Si è conclusa la procedura di interpello per il conferimento dell’incarico di Direttore generale della Direzione pesca marittima e acquacoltura del Ministero dell’agricoltura, della sovranità alimentare e delle foreste, struttura centrale per il coordinamento delle politiche nazionali del settore ittico.
L’iter è stato avviato il 7 ottobre 2025, in vista della scadenza dell’incarico dell’attuale direttore generale, Francesco Saverio Abate, fissata al 31 dicembre, con l’obiettivo di garantire continuità amministrativa ed evitare un vuoto alla guida della Direzione.
Alla procedura hanno partecipato nove candidati, tutti dirigenti in possesso dei requisiti previsti dalla normativa, tra cui esperienza nella gestione di strutture complesse, competenze in materia di politiche agricole e della pesca e conoscenza del contesto europeo e internazionale. Le candidature sono state valutate sulla base dei criteri stabiliti dal decreto ministeriale che disciplina il conferimento degli incarichi dirigenziali di livello generale.
Al termine dell’istruttoria tecnica, la proposta di incarico è stata formulata in favore della dottoressa Graziella Romito. Il nominativo è stato quindi trasmesso al Ministro per il successivo inoltro alla Presidenza del Consiglio dei Ministri, cui spetta la formalizzazione dell’incarico.

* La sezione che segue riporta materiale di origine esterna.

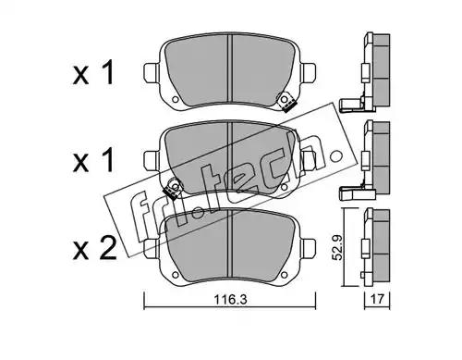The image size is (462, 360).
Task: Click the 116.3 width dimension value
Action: pyautogui.click(x=230, y=299)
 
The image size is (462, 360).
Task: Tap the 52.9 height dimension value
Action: pyautogui.click(x=338, y=247)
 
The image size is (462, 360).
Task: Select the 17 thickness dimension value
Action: pyautogui.click(x=378, y=299)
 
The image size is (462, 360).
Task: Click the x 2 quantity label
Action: pyautogui.click(x=95, y=248)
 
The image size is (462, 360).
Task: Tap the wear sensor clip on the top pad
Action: pyautogui.click(x=286, y=102)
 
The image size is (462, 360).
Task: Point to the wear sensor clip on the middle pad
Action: pyautogui.click(x=173, y=188)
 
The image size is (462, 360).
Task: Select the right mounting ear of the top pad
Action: pyautogui.click(x=308, y=73)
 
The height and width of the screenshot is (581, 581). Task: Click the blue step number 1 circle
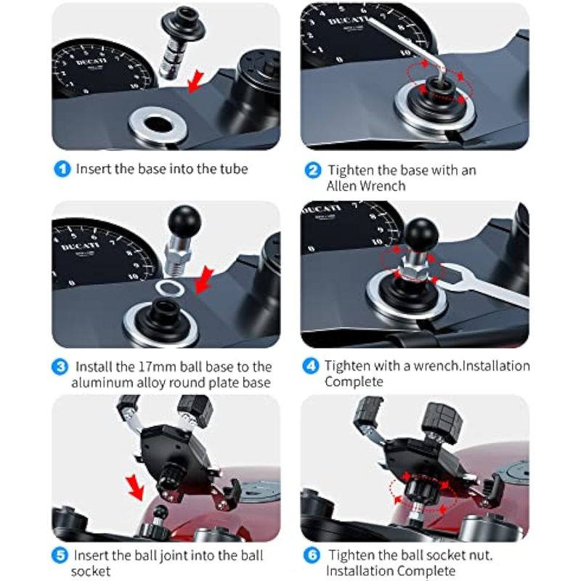[62, 169]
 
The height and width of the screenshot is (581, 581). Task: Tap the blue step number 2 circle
[313, 171]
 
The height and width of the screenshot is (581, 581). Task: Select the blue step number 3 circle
[60, 367]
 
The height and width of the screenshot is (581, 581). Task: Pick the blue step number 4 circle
[311, 366]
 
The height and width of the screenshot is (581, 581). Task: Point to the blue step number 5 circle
[60, 556]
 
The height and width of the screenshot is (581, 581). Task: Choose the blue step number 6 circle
[312, 555]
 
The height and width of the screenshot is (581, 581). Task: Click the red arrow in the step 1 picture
[195, 81]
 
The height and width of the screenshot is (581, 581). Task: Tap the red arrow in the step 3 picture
[204, 280]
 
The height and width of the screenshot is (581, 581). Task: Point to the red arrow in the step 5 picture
[134, 487]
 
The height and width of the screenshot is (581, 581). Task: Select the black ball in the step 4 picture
[420, 235]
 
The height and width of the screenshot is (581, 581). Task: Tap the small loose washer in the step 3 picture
[170, 288]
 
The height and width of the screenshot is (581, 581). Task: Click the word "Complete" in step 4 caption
[354, 382]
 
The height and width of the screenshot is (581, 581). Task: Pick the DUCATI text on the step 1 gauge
[89, 61]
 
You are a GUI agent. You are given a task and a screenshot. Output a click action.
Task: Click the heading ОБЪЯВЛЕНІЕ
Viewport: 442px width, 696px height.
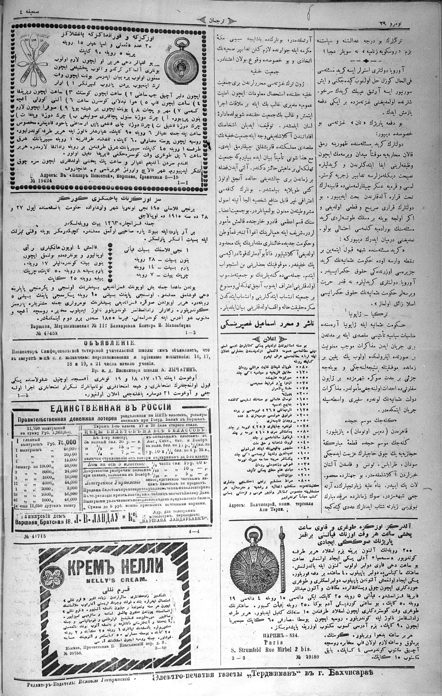pyautogui.click(x=109, y=343)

La Direzione generale della pesca marittima e dell’acquacoltura (PEMAC) svolge un ruolo centrale nella definizione delle politiche pubbliche del settore, dalla gestione delle risorse marine alla regolamentazione dell’acquacoltura, fino al coordinamento con le istituzioni europee e internazionali. In un contesto segnato da transizioni normative, sfide ambientali e trasformazioni dei mercati, la stabilità della governance amministrativa assume un rilievo strategico.
Con la conclusione della procedura di interpello, il percorso verso la nuova direzione della PEMAC entra ora nella fase finale, in attesa del completamento degli adempimenti istituzionali.
Graziella Romito, 54 anni, è una dirigente di lungo corso della pubblica amministrazione con una solida esperienza maturata all’interno del Ministero dell’agricoltura, della sovranità alimentare e delle foreste. Laureata in Giurisprudenza, ha costruito il proprio profilo professionale seguendo da vicino i principali dossier europei, occupandosi di politiche agricole, rapporti con le istituzioni UE e gestione di strutture amministrative complesse. Nel corso degli anni ha rappresentato l’Italia in contesti comunitari e multilaterali, sviluppando competenze riconosciute nei negoziati e nella governance delle politiche pubbliche. Un percorso tecnico-istituzionale che oggi la porta alla guida della Direzione generale della pesca marittima e dell’acquacoltura, in una fase delicata per il settore.